Afrobarometer : une jeunesse très instruite… mais 50 % au chômage
Alors que le Gabon affiche l’un des taux de scolarisation les plus élevés d’Afrique centrale, la moitié des jeunes reste sans emploi. Une contradiction majeure révélée par Afrobarometer, qui montre que l’école gabonaise produit des diplômés… mais pas les compétences attendues sur le marché du travail.
Les données d’Afrobarometer publiées le 13 novembre 2025 confirment une réalité que les familles gabonaises ressentent quotidiennement : jamais la jeunesse gabonaise n’a été aussi instruite, et pourtant, jamais elle n’a été aussi massivement touchée par le chômage. Selon l’enquête, plus de 50 % des jeunes de 18 à 35 ans se déclarent sans emploi, tandis que 63 % en font la première priorité nationale.
Cette contradiction soulève une question fondamentale : comment un pays qui investit massivement dans l’éducation se retrouve-t-il incapable de transformer ce capital humain en opportunités professionnelles ?
Un système scolaire déconnecté du réel économique
Deux chiffres résument le paradoxe gabonais : plus de 80 % des jeunes ont atteint le secondaire ou le supérieur ; pourtant, seul 1 jeune sur 2 trouve un emploi, et souvent dans le secteur informel.

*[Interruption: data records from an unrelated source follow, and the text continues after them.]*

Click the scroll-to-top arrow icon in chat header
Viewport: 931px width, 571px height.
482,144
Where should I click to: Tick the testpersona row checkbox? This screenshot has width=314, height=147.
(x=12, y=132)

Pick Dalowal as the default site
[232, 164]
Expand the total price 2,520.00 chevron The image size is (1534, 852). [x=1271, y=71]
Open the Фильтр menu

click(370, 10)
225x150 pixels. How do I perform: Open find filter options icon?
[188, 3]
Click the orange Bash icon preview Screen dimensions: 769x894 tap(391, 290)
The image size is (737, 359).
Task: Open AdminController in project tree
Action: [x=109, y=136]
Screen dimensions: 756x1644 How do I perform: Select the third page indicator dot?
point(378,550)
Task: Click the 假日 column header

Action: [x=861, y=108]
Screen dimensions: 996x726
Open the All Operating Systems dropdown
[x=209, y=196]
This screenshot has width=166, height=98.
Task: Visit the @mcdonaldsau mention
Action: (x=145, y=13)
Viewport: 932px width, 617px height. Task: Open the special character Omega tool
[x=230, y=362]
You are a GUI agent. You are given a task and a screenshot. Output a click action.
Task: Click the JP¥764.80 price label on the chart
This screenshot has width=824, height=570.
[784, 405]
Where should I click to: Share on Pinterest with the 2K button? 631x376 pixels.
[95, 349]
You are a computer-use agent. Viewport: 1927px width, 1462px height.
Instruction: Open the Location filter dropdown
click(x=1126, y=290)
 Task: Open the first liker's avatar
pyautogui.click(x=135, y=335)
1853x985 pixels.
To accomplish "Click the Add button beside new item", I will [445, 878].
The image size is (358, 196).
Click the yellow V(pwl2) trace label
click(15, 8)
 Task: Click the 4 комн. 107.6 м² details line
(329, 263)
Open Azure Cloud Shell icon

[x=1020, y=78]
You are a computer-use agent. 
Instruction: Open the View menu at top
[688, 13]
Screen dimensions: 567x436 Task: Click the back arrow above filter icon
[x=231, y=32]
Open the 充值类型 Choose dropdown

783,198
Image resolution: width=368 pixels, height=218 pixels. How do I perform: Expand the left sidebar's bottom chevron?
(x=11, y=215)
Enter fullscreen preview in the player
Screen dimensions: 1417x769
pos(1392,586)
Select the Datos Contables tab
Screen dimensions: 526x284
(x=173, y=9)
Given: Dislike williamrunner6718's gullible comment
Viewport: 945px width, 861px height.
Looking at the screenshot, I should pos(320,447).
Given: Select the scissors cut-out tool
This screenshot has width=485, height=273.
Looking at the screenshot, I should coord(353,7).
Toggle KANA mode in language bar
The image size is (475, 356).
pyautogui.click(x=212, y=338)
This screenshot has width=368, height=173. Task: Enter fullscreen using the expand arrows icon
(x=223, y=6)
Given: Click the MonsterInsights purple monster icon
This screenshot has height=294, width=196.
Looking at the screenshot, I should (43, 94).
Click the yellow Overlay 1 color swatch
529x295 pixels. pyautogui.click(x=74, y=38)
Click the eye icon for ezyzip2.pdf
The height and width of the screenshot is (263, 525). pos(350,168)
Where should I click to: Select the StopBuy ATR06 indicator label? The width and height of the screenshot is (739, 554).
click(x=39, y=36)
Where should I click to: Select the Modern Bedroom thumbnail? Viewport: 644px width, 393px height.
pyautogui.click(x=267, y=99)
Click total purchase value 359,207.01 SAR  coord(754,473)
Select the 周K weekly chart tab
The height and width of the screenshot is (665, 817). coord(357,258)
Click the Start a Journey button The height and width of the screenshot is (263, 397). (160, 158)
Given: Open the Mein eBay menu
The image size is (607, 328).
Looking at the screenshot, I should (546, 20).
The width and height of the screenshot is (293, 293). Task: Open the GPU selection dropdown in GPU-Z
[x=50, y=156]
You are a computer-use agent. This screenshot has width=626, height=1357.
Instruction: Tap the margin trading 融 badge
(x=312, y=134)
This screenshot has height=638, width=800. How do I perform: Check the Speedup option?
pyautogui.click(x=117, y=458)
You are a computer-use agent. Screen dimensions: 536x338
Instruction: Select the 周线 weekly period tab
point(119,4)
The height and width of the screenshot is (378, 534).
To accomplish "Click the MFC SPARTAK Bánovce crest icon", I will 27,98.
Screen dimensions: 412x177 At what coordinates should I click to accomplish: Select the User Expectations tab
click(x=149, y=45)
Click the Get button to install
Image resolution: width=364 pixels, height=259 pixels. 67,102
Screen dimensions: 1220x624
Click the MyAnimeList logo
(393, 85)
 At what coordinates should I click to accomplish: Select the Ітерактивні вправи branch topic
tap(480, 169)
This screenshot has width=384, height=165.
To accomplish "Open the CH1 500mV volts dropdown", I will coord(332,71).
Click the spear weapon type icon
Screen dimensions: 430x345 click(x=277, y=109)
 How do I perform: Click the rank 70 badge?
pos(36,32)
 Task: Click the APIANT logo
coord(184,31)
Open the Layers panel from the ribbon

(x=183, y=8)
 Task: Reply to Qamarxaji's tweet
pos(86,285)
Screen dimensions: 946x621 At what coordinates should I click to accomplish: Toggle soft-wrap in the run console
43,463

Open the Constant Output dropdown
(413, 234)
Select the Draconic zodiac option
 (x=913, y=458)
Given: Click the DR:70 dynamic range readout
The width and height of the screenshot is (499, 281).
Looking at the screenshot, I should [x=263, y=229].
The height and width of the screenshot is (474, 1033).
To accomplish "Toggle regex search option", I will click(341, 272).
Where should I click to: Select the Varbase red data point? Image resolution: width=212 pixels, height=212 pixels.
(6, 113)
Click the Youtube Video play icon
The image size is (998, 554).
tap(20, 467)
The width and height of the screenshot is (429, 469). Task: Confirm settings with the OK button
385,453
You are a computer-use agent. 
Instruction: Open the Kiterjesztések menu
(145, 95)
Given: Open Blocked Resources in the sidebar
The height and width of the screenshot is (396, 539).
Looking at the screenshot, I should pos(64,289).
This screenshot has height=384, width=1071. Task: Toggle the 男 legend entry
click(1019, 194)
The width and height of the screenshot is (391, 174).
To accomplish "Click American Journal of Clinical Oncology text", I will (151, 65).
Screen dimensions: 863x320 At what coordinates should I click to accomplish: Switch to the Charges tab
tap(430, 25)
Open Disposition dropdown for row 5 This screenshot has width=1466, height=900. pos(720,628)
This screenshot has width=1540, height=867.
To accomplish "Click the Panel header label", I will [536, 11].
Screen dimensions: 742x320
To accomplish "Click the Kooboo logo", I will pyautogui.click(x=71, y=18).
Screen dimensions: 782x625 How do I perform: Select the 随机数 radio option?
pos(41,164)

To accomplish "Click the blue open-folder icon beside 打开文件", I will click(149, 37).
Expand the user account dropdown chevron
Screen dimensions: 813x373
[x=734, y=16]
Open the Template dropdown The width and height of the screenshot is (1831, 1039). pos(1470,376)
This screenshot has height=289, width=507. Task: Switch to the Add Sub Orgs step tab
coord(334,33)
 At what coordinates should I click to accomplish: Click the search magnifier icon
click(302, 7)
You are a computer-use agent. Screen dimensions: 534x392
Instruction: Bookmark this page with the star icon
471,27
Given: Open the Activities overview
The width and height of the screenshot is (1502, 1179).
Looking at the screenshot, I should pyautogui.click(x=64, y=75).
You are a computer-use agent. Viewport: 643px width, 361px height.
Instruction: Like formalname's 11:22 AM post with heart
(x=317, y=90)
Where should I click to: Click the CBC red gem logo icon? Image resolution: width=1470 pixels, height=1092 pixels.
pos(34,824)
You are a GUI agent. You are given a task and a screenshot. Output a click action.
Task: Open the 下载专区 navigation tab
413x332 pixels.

Le rapport d’Afrobarometer est sans équivoque : les compétences produites par l’école gabonaise ne correspondent pas aux besoins du marché. Entre les filières sursaturées (droit, gestion, communication) et l’absence de formations techniques adaptées (énergie, numérique, agriculture moderne, métiers industriels), le fossé se creuse. Le système éducatif forme, certes, mais il ne prépare pas.
Des diplômés qui ne trouvent pas leur place
Ce désajustement se manifeste de manière criante dans trois domaines clés : la formation technique et professionnelle, sous-financée et dévalorisée, incapable de répondre aux besoins industriels du pays, les compétences numériques, très peu développées, alors que les entreprises réclament des profils qualifiés dans la data, la cybersécurité ou la maintenance informatique et l’entrepreneuriat, largement promu par les discours politiques, mais freiné par l’absence d’accompagnement financier, administratif et fiscal.
Résultat : le Gabon fabrique des cohortes de diplômés brillants… qui n’ont pas accès aux secteurs où se créent les emplois.
Le marché du travail réclame des compétences que l’école ne produit pas
Les attentes des employeurs – compétences pratiques, savoir-faire technique, polyvalence, culture numérique – ne trouvent presque jamais écho dans les trajectoires scolaires. Afrobarometer note que malgré une forte volonté de travailler, la majorité des jeunes se retrouve « mal préparée » ou « inadéquatement formée ».
Dans les entreprises, un discours revient avec insistance : « les jeunes sont diplômés, mais pas opérationnels ». Une formule injuste pour certains, mais révélatrice d’un malaise structurel.
Le test ultime pour le gouvernement Oligui Nguema
En plaçant l’emploi en tête de leurs préoccupations, les jeunes gabonais envoient au gouvernement un message clair : la rupture du 30 août ne sera crédible que si elle crée des opportunités réelles.
Trois chantiers s’imposent : Réformer en profondeur l’enseignement technique et professionnel ; Aligner les formations supérieures avec les besoins stratégiques (agro-industrie, énergie, numérique, santé) ; Créer un écosystème entrepreneurial moderne, simple et financé. Car sans transformation du modèle éducatif, aucune politique de l’emploi ne tiendra.
Un paradoxe qui peut devenir une force
Le Gabon n’est pas condamné à ce déséquilibre. Une jeunesse instruite est un avantage stratégique rare sur le continent. Mais si elle reste exclue du marché de l’emploi, elle deviendra une source d’instabilité sociale et politique. L’heure n’est donc plus au constat, mais à l’action.
Le paradoxe gabonais peut devenir un atout… si le pays parvient enfin à faire coïncider formation, compétences et opportunités.